Sebelumnya, polisi menggeledah rumah Febrie di Sentul, Kabupaten Bogor. Dari rumah itu, polisi menemukan sebuah brankas yang tersembunyi di balik dinding kayu. Penyidik kemudian menyita 74 kilogram emas serta uang tunai senilai sekitar Rp 476 miliar.
Polisi juga menggeledah Cafe de’Clan Signature, Cipete, Jakarta Selatan. Dari tempat ini polisi menemukan uang SGD 3.130.000 dan US$ 889.965 di dalam brankas. Masih di kawasan Cipete, polisi turut menggeledah sebuah rumah di Jalan Asem II.

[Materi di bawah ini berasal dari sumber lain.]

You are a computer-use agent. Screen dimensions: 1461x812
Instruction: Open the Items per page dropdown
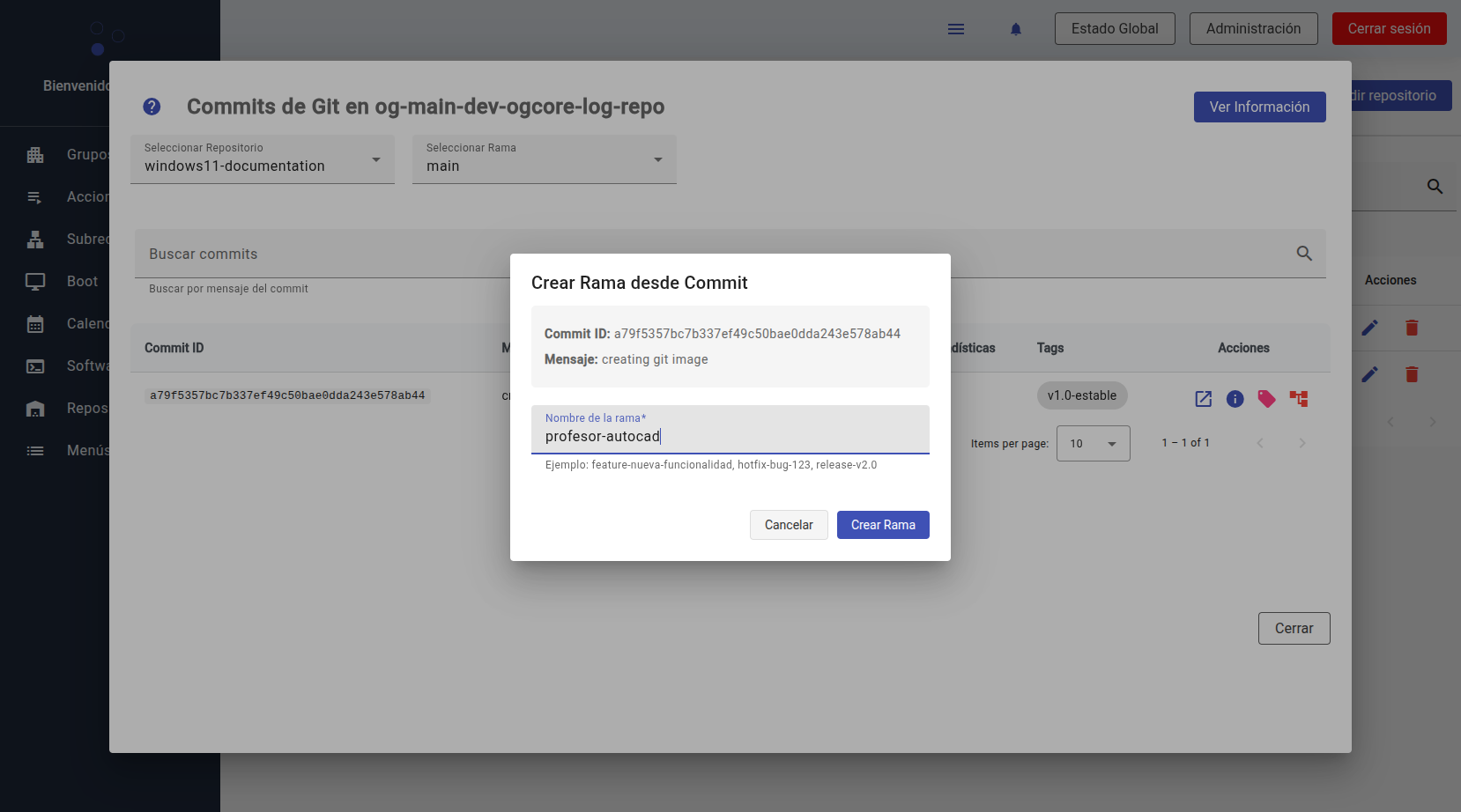point(1093,444)
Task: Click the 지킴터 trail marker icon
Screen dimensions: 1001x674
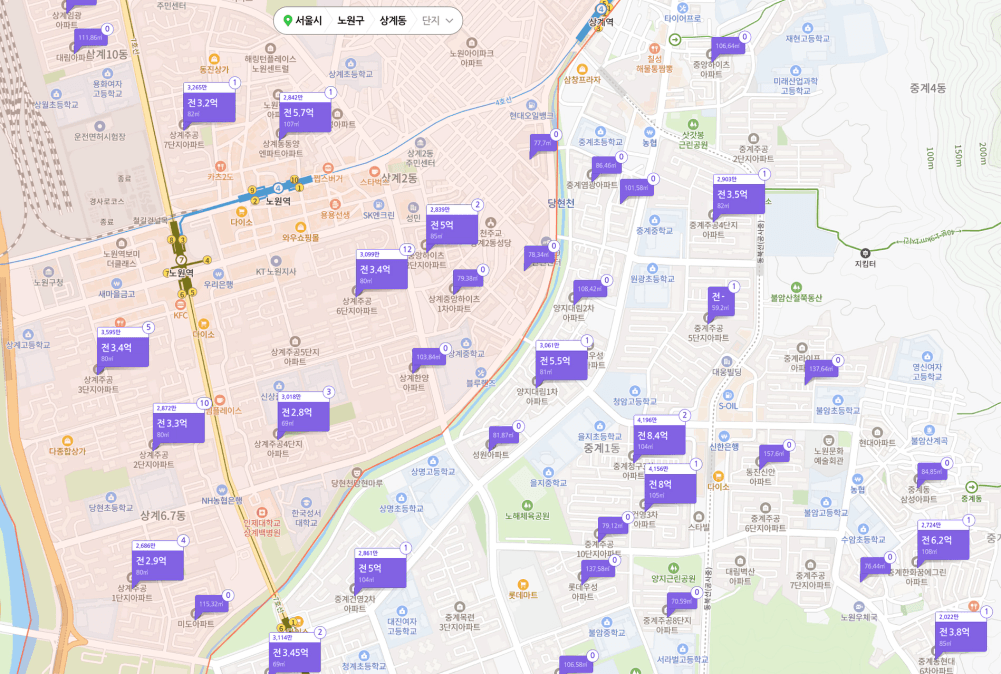Action: [865, 251]
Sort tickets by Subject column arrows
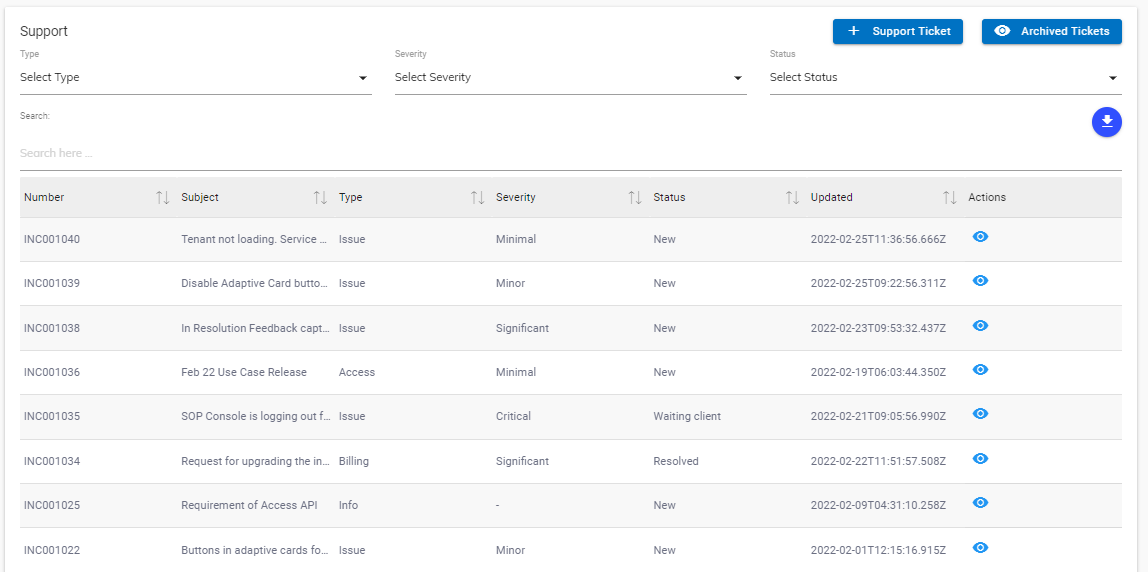1148x572 pixels. [x=320, y=198]
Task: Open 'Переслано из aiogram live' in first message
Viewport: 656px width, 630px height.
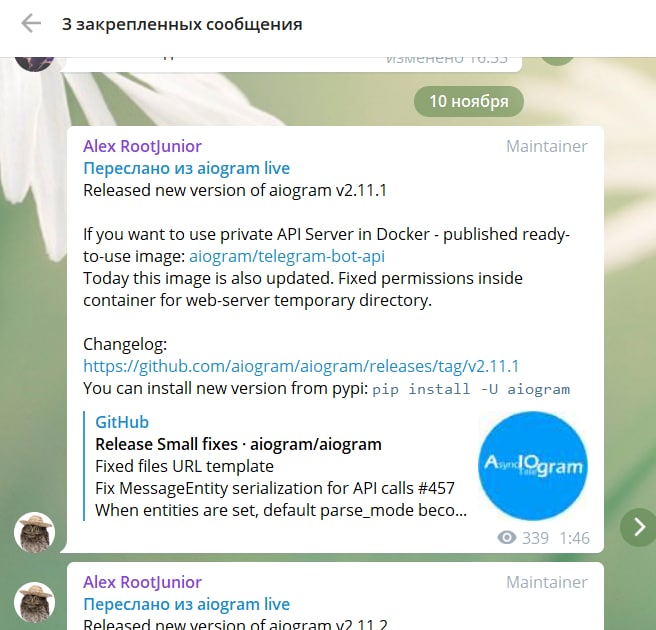Action: tap(187, 168)
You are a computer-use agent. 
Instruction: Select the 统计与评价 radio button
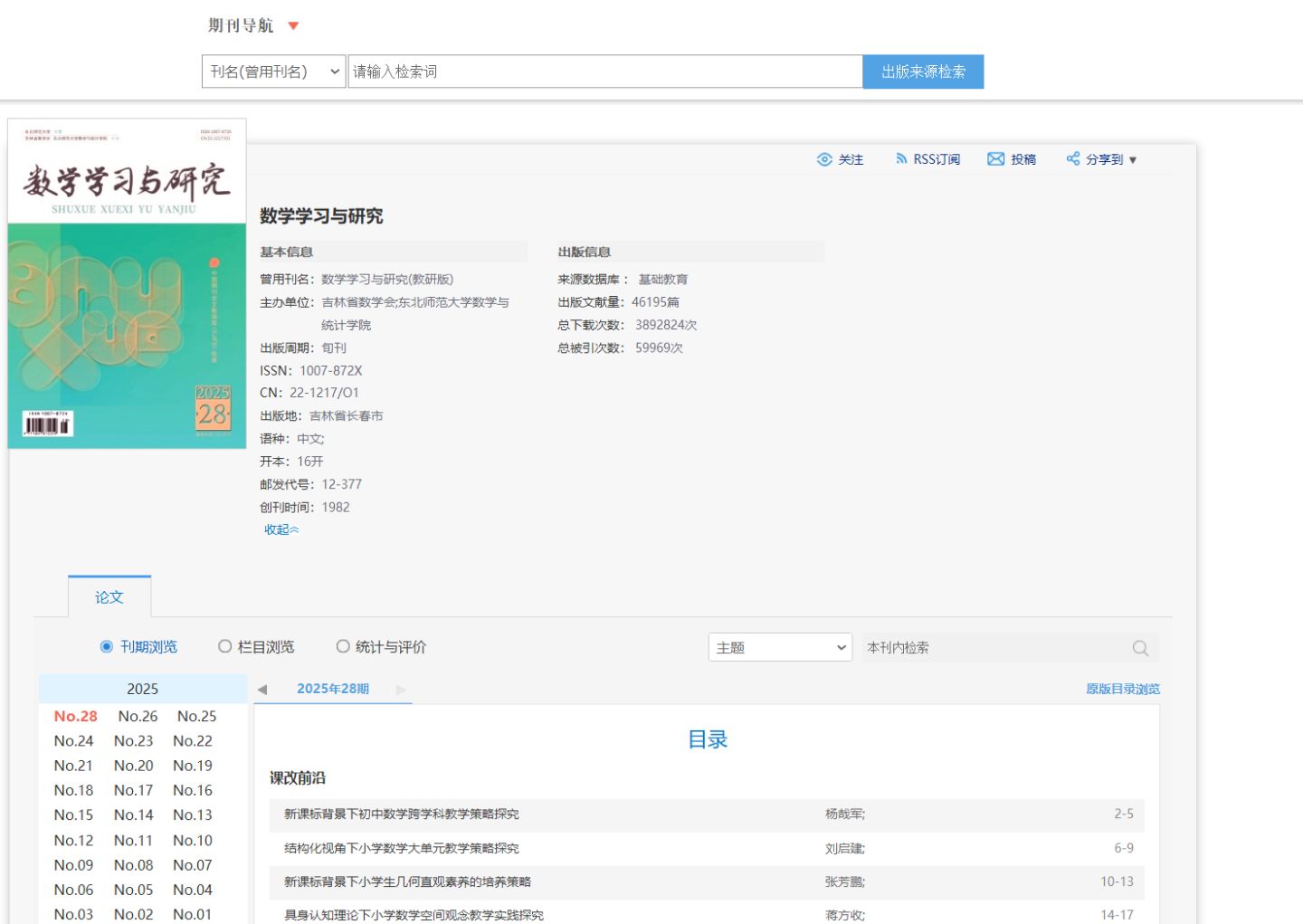pos(343,647)
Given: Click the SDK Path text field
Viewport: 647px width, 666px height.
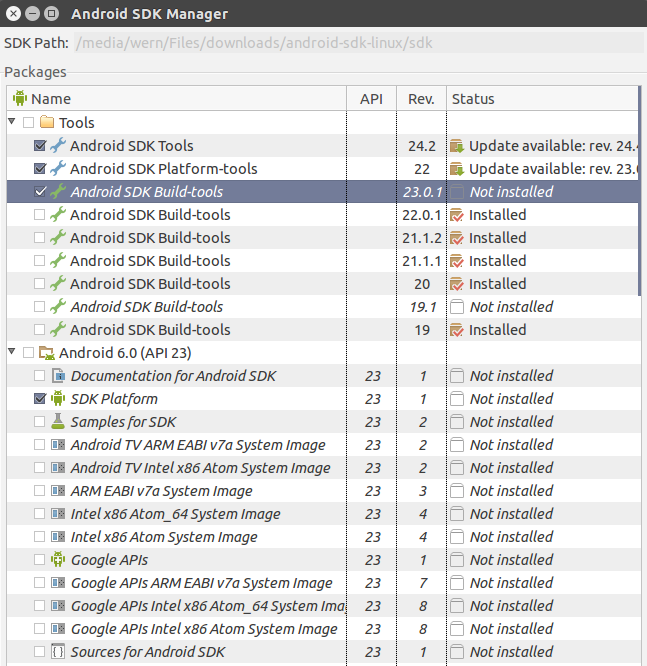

Selain itu penyidik menggeledah kantor PT CBS di Cengkareng Timur, Jakarta Barat, dan Penjaringan, Jakarta Utara; kantor PT KNI di Petojo Selatan, Jakarta Pusat; rumah seorang berinisial MN di Tangerang Selatan; serta Koin Money Changer di Cipete Selatan, Jakarta Selatan.
Penyidik juga menggeledah rumah seorang berinisial TK di Mega Kuningan Jakarta Selatan,
kantor DMG di Kuningan, Jakarta Selatan; kantor PT TML di Karet Kuningan, Jakarta Selatan; rumah seorang berinisial DR di Gandaria Selatan, Jakarta Selatan; serta kediaman MILDK di Apartemen Pacific Place.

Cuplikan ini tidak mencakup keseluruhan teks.